WHAT THIS TASK INVOLVES — Switch "Site Map" to "Sitemap" in everything from the first of the entries down to the line containing "Contact us (107, 353)", and reproduce those lines with nothing else changed.

RECORDED INFORMATION —
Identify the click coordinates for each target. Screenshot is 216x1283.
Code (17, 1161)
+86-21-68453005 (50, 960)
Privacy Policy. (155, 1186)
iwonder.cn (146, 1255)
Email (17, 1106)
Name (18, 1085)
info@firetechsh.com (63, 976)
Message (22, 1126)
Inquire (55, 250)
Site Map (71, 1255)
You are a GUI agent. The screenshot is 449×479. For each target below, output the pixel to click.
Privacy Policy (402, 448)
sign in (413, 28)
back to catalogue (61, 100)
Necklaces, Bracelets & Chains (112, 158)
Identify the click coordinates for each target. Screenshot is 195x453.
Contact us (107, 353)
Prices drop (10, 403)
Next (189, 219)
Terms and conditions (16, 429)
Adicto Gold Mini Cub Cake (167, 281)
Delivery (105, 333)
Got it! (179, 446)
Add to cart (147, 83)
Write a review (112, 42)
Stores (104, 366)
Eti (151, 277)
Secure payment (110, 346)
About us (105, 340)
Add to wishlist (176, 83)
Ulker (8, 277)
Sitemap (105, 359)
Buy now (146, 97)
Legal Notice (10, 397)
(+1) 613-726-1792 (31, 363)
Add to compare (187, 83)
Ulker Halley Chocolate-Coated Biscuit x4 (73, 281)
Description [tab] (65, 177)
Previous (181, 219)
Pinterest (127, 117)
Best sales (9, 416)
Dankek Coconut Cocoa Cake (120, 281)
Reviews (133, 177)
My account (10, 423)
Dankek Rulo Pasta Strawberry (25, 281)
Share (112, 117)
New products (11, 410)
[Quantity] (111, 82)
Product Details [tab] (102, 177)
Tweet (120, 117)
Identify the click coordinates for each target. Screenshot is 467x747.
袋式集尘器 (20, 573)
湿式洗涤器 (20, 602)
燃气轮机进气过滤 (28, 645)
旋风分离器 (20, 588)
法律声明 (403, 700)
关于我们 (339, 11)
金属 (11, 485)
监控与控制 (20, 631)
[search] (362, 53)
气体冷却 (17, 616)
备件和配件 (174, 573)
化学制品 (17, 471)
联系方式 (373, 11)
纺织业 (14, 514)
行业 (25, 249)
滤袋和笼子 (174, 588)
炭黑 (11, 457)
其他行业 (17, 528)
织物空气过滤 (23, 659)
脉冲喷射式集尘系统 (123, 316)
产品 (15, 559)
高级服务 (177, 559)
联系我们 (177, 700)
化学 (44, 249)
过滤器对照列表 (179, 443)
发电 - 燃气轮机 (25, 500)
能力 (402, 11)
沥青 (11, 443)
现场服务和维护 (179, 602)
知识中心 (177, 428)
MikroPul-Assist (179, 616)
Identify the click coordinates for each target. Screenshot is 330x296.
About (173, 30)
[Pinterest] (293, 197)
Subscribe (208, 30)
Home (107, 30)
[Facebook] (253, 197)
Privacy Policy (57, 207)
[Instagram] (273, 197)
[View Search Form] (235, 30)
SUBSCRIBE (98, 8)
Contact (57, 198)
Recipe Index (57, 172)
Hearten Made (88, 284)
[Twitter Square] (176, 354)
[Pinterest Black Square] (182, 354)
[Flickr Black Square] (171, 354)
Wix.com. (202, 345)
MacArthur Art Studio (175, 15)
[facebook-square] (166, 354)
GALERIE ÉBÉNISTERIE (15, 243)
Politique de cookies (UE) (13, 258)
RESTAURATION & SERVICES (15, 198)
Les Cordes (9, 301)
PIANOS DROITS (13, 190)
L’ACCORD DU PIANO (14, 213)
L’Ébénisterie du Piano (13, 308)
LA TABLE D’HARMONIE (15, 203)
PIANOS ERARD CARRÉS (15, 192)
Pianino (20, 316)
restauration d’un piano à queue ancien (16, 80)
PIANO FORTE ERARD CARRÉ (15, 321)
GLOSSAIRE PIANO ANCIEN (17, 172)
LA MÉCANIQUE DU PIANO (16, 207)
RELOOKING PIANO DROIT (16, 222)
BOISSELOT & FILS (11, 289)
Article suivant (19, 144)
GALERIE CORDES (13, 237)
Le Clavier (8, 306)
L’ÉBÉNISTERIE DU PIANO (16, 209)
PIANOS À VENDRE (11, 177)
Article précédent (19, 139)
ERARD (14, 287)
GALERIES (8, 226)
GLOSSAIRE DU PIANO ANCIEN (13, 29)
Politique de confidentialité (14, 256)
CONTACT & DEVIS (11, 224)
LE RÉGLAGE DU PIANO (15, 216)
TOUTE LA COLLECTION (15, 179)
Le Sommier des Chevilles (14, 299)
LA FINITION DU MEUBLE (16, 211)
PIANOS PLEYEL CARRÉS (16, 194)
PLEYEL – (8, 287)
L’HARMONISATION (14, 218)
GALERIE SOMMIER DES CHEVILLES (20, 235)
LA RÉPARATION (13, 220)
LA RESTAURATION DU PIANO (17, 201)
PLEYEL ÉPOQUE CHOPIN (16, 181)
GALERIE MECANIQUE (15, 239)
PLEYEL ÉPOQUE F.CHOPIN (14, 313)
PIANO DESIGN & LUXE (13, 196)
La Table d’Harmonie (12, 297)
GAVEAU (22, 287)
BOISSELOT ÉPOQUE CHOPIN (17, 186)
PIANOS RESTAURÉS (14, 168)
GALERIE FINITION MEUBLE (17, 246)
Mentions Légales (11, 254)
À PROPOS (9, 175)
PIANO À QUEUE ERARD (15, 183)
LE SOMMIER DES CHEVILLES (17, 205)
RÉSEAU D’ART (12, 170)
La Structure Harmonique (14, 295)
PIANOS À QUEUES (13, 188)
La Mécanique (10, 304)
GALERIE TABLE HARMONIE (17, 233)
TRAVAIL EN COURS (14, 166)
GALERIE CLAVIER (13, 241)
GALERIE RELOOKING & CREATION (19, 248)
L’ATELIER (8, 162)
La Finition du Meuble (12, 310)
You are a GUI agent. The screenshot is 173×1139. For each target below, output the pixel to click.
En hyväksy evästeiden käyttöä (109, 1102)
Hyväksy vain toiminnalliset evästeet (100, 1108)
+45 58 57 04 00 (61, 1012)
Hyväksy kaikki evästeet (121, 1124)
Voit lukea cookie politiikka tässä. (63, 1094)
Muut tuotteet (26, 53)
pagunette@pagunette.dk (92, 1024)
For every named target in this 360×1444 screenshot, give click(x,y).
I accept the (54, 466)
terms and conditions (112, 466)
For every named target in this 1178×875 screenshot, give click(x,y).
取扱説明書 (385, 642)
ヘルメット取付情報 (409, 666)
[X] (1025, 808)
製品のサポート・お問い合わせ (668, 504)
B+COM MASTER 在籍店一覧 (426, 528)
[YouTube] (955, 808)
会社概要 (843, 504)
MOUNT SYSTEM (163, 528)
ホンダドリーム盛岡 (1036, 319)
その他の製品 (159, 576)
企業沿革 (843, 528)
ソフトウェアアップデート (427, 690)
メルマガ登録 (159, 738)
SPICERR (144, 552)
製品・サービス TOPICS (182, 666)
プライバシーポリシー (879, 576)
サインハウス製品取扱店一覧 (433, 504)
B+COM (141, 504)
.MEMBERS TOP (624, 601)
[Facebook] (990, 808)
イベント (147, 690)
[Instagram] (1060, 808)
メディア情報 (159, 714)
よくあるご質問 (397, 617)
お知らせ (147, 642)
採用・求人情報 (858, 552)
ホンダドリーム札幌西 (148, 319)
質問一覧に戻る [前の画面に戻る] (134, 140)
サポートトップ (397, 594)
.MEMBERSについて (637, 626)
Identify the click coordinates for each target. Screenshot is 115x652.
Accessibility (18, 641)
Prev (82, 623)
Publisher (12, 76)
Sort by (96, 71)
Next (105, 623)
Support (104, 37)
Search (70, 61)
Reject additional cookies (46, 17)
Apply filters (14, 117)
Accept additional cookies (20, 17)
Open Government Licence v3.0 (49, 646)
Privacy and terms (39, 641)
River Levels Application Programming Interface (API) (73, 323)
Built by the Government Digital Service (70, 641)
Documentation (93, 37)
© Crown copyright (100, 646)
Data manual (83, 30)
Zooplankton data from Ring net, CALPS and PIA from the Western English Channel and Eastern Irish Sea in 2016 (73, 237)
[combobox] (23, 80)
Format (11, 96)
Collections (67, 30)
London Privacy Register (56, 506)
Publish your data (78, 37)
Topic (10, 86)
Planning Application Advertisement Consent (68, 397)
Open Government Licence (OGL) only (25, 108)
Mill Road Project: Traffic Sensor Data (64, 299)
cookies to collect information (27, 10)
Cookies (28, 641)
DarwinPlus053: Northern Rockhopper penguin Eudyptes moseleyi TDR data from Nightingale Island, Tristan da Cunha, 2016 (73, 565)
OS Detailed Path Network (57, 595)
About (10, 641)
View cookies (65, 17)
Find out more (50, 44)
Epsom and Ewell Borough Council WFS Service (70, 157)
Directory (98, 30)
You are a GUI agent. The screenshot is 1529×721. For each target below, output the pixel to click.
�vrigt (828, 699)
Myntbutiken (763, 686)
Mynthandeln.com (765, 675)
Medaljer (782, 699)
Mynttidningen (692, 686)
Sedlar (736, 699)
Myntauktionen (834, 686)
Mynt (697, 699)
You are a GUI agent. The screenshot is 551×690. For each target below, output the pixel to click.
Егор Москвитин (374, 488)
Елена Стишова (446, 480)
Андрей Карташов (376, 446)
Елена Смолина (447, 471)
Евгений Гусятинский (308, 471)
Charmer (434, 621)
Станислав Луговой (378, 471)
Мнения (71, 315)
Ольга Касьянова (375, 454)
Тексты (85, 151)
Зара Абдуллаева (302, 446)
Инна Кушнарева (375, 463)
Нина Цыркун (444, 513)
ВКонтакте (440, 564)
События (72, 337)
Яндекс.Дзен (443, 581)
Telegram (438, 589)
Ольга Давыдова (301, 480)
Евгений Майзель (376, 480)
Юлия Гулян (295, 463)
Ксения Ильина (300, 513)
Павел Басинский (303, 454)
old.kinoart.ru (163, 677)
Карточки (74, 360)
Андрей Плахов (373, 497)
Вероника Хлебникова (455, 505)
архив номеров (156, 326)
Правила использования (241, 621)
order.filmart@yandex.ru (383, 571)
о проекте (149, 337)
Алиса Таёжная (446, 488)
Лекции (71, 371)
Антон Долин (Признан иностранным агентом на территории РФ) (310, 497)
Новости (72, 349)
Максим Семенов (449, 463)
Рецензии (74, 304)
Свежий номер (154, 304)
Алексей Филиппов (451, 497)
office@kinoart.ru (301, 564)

RESPONSE TO THE EXERCISE —
Identify the click coordinates for each target. Screenshot is 216x1283.
Code (17, 1161)
+86-21-68453005 (50, 960)
Privacy Policy. (155, 1186)
iwonder.cn (146, 1255)
Email (17, 1106)
Name (18, 1085)
info@firetechsh.com (63, 976)
Message (22, 1126)
Inquire (55, 250)
Sitemap (71, 1255)
You are a GUI agent. The screenshot is 449×479. For each target below, output the pixel to click.
Privacy Policy (402, 448)
sign in (413, 28)
back to catalogue (61, 100)
Necklaces, Bracelets & Chains (112, 158)
Identify the click coordinates for each target. Screenshot is 195x453.
Contact us (107, 353)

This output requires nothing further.